David I. Kanell, born in New Haven, CT, in 1952, grew up in an observant Jewish home and attended Orthodox Hebrew school. With family members long a part of New Haven’s commercial growth (butcher, grocer, baker, railroad station master, even a judge), Dave took great pride in his Jewish and New Haven heritage. He also valued being just two generations removed from Vilna, Lithuania, as his grandparents were immigrants, so glad to be Americans that some adopted July 4 as their official birth date.

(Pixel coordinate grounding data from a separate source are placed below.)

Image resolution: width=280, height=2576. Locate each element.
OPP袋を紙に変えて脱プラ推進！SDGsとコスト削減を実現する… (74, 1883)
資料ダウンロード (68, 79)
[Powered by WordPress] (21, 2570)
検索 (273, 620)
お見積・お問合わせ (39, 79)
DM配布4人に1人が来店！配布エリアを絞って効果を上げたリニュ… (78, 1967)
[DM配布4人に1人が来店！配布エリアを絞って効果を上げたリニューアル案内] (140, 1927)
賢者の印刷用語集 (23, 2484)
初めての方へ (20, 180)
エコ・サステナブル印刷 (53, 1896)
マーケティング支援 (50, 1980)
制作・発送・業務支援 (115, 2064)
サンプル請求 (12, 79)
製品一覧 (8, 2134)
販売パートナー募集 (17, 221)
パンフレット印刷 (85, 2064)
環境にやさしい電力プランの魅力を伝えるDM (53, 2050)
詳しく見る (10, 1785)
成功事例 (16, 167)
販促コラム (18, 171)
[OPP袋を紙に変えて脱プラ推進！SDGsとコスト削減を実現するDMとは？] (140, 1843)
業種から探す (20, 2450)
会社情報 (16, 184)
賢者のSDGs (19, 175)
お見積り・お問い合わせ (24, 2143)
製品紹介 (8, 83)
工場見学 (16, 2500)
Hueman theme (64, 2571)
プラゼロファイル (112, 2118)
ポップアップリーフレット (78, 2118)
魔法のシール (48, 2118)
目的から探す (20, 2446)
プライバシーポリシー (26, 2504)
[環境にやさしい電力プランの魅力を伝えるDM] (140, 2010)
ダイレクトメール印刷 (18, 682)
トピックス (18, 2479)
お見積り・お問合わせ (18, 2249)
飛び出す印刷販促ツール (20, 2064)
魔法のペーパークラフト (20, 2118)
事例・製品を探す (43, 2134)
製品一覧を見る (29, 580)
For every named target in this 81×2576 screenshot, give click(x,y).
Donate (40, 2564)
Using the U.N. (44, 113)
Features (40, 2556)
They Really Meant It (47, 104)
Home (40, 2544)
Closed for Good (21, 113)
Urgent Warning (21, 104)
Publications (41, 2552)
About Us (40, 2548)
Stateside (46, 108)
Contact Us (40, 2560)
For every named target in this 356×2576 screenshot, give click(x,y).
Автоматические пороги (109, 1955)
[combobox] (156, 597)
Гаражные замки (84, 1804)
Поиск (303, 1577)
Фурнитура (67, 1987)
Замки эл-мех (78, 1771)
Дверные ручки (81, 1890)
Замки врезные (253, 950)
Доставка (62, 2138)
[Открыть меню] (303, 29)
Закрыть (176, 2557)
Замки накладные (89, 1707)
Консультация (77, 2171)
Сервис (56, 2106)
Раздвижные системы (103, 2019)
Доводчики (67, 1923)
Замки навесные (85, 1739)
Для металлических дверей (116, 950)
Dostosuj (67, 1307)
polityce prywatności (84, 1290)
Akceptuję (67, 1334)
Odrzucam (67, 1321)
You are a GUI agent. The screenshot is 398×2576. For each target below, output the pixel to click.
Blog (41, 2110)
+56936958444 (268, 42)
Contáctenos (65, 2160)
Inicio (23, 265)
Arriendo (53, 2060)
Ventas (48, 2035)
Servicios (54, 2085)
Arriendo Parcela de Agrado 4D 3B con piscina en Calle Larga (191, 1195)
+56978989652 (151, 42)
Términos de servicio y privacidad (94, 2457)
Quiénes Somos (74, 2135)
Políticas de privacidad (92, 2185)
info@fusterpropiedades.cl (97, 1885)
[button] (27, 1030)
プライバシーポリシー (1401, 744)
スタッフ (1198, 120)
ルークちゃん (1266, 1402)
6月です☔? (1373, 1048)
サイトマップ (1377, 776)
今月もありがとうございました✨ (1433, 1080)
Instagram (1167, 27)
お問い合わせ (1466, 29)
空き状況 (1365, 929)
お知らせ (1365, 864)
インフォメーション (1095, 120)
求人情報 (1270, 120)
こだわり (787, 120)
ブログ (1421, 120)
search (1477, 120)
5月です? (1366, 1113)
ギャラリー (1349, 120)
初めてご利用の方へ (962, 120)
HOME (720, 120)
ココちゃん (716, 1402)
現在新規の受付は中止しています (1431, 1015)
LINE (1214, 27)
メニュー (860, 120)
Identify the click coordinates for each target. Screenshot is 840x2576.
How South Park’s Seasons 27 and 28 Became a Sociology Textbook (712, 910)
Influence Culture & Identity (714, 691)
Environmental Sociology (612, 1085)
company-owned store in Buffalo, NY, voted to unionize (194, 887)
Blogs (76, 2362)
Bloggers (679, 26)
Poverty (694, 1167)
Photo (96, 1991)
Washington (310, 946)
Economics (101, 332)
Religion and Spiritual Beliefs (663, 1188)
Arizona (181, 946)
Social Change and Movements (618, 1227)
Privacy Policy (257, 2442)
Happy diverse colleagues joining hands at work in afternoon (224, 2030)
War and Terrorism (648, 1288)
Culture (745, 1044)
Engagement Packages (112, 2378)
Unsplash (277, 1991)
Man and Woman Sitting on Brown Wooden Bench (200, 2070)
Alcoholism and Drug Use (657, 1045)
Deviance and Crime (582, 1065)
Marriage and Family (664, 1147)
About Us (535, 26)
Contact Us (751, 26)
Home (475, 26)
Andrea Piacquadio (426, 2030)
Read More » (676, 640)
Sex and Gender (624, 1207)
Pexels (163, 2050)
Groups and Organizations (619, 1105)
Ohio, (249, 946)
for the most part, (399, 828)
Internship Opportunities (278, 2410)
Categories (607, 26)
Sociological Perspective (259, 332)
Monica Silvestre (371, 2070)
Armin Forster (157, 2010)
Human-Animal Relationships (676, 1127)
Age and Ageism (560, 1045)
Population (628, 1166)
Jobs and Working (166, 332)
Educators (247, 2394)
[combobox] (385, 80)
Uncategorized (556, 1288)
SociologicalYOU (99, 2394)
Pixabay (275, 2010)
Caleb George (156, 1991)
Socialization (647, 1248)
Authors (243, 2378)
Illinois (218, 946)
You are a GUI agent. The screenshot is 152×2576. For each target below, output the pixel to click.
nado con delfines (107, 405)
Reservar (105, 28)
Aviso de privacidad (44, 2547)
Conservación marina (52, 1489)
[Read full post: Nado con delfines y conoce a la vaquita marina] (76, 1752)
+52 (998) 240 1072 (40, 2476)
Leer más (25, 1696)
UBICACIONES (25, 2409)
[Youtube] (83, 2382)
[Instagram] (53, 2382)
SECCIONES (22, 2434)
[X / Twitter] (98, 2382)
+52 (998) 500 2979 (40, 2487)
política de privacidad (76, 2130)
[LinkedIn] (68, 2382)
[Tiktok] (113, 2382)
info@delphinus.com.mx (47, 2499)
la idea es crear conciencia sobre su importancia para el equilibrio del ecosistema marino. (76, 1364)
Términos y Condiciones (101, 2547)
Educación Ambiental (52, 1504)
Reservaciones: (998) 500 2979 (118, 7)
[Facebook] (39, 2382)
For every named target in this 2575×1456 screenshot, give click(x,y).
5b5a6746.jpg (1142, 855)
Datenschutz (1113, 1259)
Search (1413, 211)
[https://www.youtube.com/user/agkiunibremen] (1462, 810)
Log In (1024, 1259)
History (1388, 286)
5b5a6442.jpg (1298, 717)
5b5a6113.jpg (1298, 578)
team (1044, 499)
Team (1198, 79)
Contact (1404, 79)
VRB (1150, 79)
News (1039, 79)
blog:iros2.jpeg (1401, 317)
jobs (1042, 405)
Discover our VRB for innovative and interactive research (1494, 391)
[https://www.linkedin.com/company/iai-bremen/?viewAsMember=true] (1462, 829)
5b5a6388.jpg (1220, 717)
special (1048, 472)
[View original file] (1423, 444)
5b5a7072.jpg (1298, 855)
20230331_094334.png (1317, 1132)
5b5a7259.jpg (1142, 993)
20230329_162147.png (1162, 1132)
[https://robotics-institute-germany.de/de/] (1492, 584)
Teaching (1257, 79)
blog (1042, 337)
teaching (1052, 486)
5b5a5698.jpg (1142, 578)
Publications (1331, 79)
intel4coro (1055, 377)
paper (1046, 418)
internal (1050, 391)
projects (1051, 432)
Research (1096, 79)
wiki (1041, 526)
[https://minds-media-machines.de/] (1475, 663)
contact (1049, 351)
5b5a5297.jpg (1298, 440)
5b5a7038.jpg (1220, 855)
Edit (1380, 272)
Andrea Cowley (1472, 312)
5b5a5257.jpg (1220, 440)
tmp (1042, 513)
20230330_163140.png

Attending the University of Hartford, then the University of New Hampshire, and finally Lyndon State College, Dave devoted his study of history to the Jews of America and their links to Israel. Discovering personal connections among the American gunrunners of the Haganah and Irgun, Dave interviewed half a dozen of the men who’d used this route to support the newborn Jewish nation, and wrote of them in his senior thesis. Discovering in the process that the books he needed for information about Jews and their lives and impact were often printed in small editions or simply not accessible, he began a lifelong collection of printed work that documented and celebrated Jewish life, including the birth and struggles of Zionism, as well as literature translated from the Yiddish, Jews around the world (Japan, Russia, Canada, South America, France), and the battles and effects of the two World Wars and the Shoa. He took a special interest in the artwork and music of children at Terezien (Theresienstadt), as well as in the “rescuers” of the wartime era. He resolutely documented antisemitism and those who labored against it.
First at the University of New Hampshire and then for two decades at Lyndon State College in Vermont, Dave devoted his working hours to college students and their lives, heading the residential staff and training resident assistants and head residents. He also shared leadership of the local Jewish community, nurturing the Conference on Rural Judaism in New England and for some 40 years leading the very mixed-heritage Congregation Beth El in many forms. In communication daily with other Jewish leaders and authors, especially Julius Lester, his collaborations continued to the last day of his life.
Dave’s marriage to Beth (born Elizabeth Lancy Minden; author of young adult novels and other books under the name Beth Kanell) at age 50 established a partnership of books, book-related travel, and much joy through Dave’s officially “retired” years. When David died at home in Vermont of cancer at age 67 in the spring of 2019, he left behind a collection of some 20,000 books, many of them signed and warmly inscribed by the authors during the couple’s travels and correspondence. May his name be a blessing to those who remember and benefit from his passion and generosity, and his commitment to what it is to be a Jew.